* **Text excerpt**:
Once you give students a taste for design thinking, they clamor for more. Many students who enjoyed their design thinking work last year in Mrs. Berry's class are in the Pfautz/Regan cohort this year, and were asking for projects.
So, this year, students have been engaging in design sprints. They recently engaged in two projects that called upon their empathetic thinking skills. The students also employed our Benchmark-specific design thinking language that we developed as a whole school last year.
In their first project, students set out to create the ideal cookie for a classmate. They interviewed their classmate about preferences, sketched a prototype, and then "baked" the cookie. This being a COVID year, the students couldn't actually hand their classmate a cookie, so the cookies were created from play-doh, and their cookies' special attributes were described and shared in a FlipGrid video.

* **Requirement A**: Rewrite the design thinking passage above, starting with "Once you give" and going on through "school last year.", with "design sprints" replaced by "design challenges".
* **Requirement B**: Extend the design thinking passage above from where it stops.

* **Dataset records**:
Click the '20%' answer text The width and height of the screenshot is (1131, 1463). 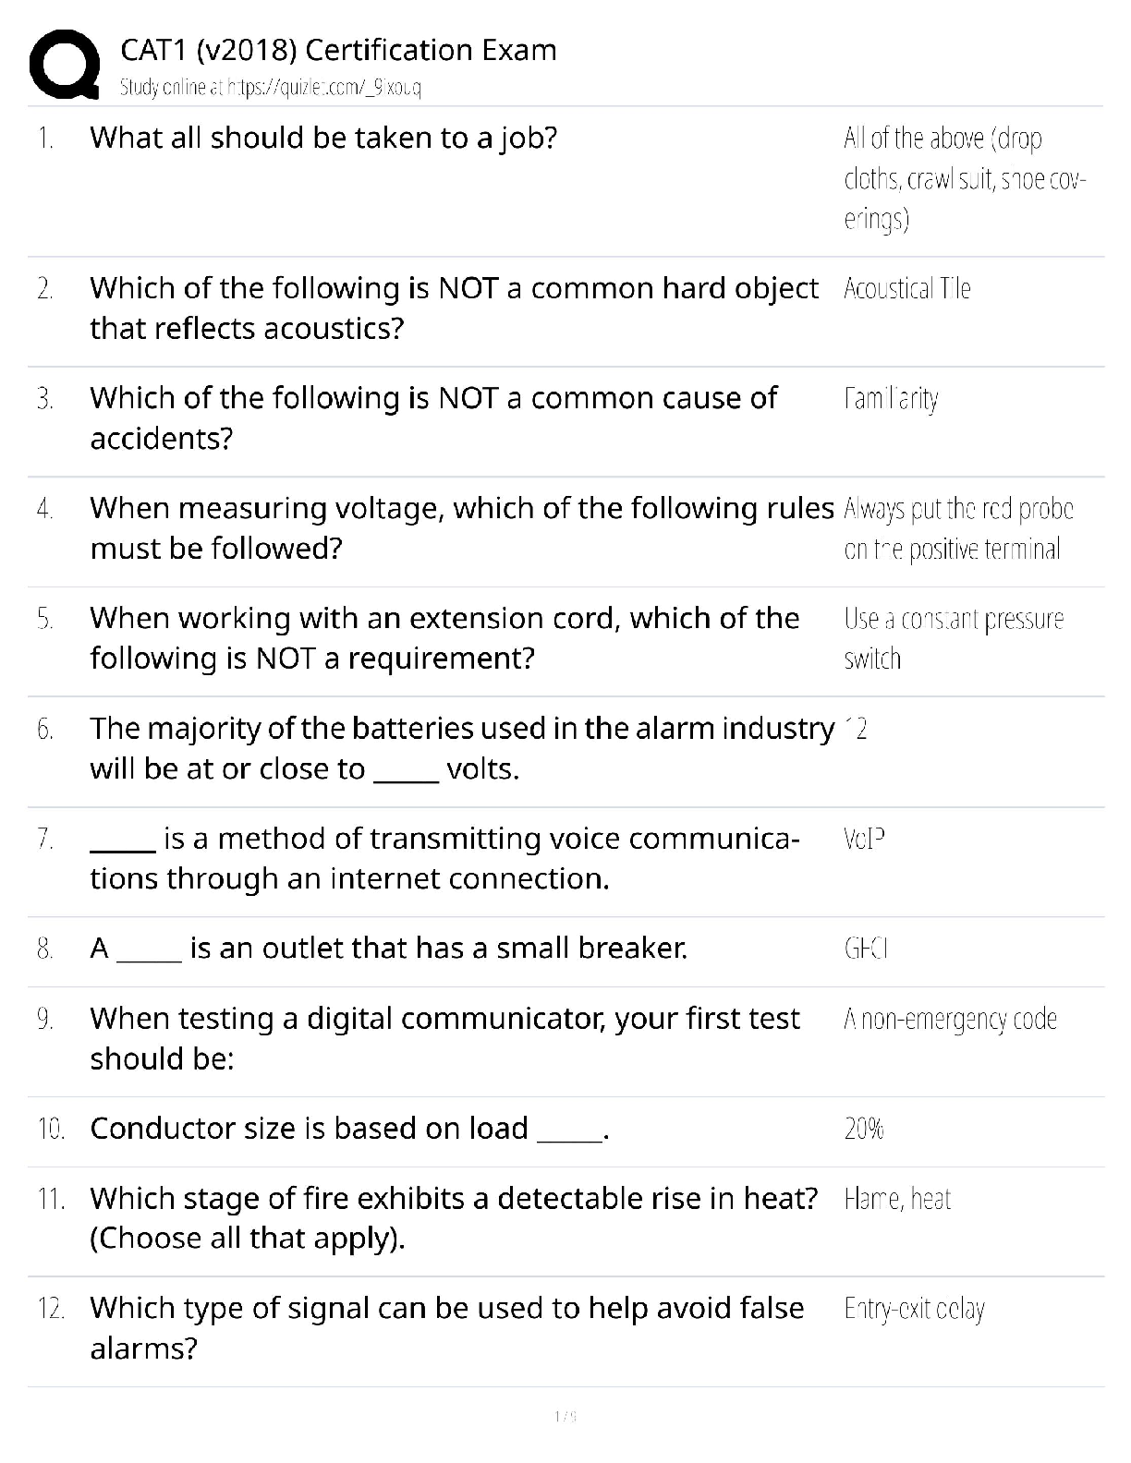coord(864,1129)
* * *
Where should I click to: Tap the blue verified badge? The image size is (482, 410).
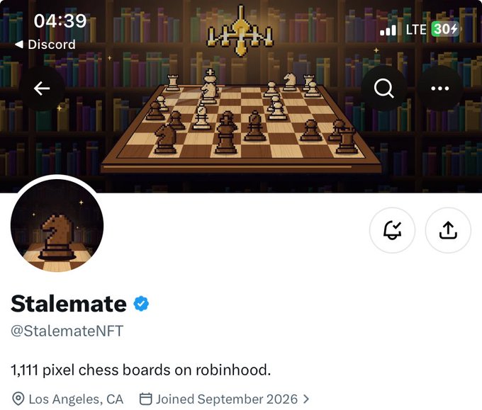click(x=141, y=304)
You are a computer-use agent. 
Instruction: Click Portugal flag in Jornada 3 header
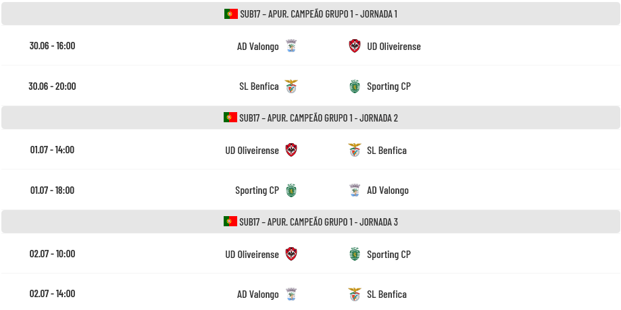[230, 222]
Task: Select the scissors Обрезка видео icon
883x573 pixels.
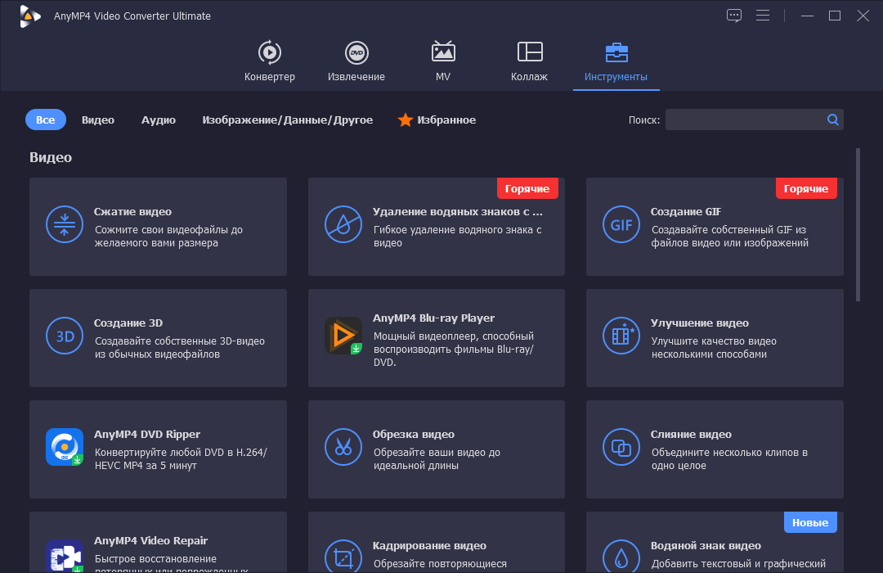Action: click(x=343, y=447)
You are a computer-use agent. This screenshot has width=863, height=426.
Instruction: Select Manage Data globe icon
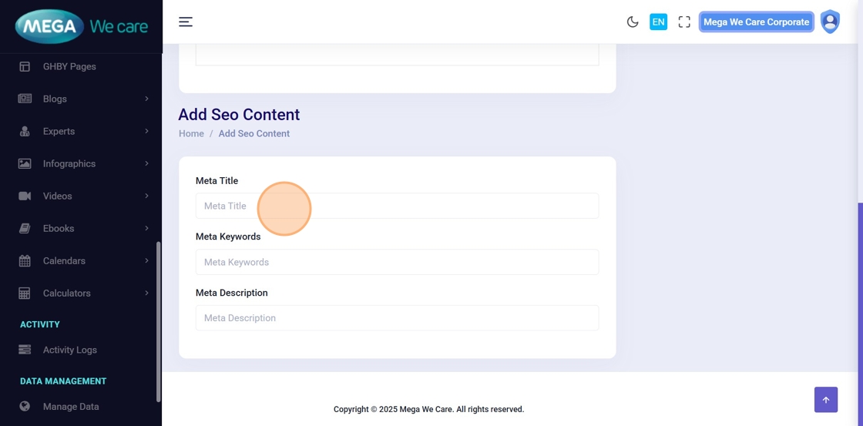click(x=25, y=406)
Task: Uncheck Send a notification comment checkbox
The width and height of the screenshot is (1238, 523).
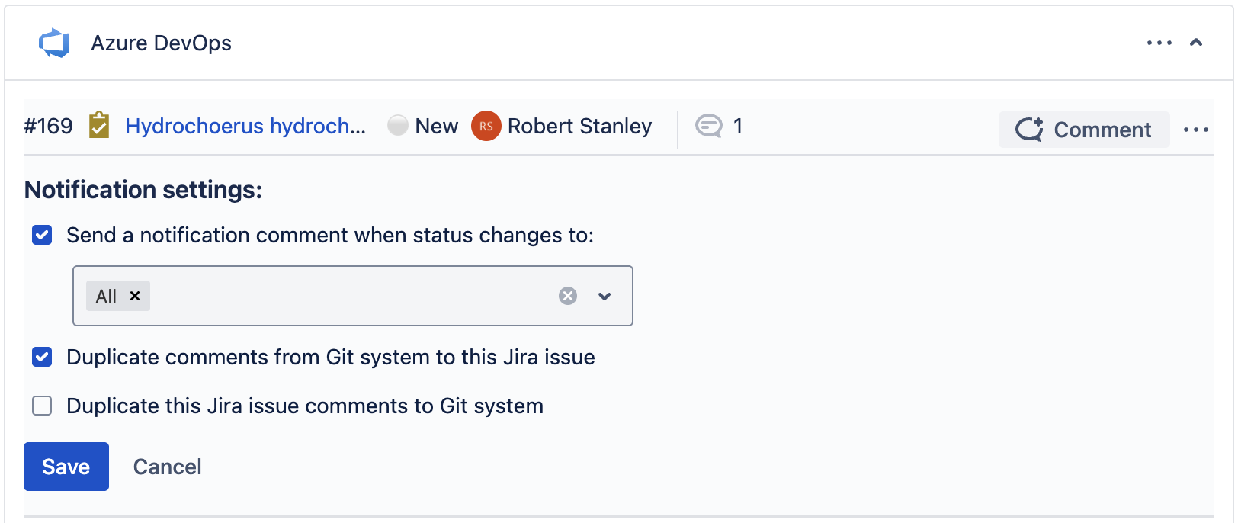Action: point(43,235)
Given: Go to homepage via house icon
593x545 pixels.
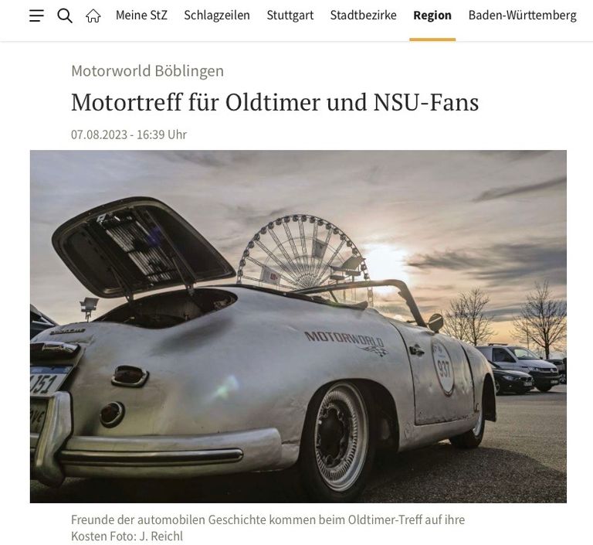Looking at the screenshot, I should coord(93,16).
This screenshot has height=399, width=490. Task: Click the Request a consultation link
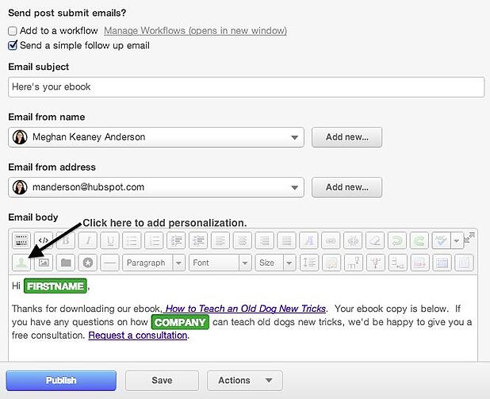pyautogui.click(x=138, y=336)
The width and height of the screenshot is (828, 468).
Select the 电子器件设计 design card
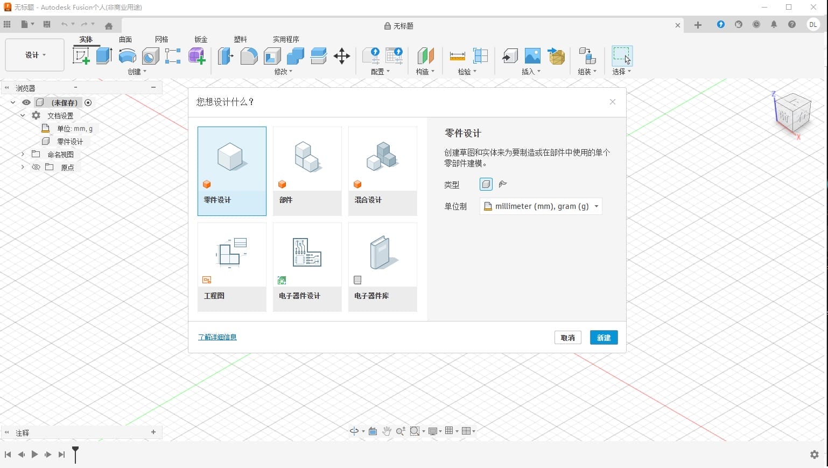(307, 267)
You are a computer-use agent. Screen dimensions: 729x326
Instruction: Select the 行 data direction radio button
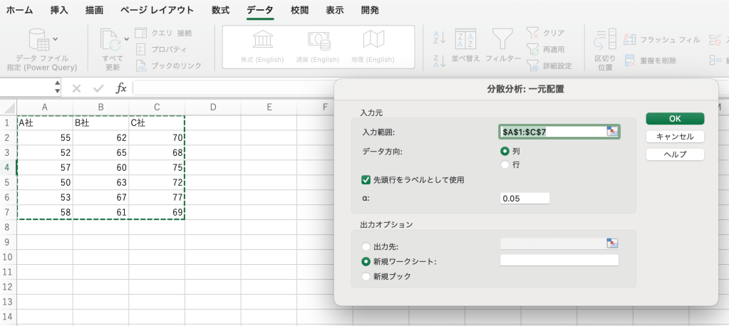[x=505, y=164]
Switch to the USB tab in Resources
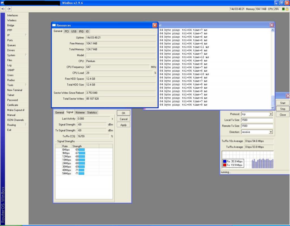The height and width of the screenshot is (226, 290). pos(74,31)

* **Answer A**:
Once you give students a taste for design thinking, they clamor for more. Many students who enjoyed their design thinking work last year in Mrs. Berry's class are in the Pfautz/Regan cohort this year, and were asking for projects.
So, this year, students have been engaging in design challenges. They recently engaged in two projects that called upon their empathetic thinking skills. The students also employed our Benchmark-specific design thinking language that we developed as a whole school last year.

* **Answer B**:
In their second project, students had to design the ideal vehicle for certain characters, based on "wondering and connecting" what they know about those characters. In this case, students considered vehicle design for characters from Harry Potter and Star Wars. They carefully considered these characters' needs, made several sketches, and then prototyped. After prototyping, they completed the "reflect and revise" stage by presenting and explaining their prototype with another student, asking "What do you like?" and "What would you add or change?"
As the modifications required during COVID times spurred even more creative thinking, it was clear to the students and teachers alike that the design thinking process is durable and applicable regardless of circumstances.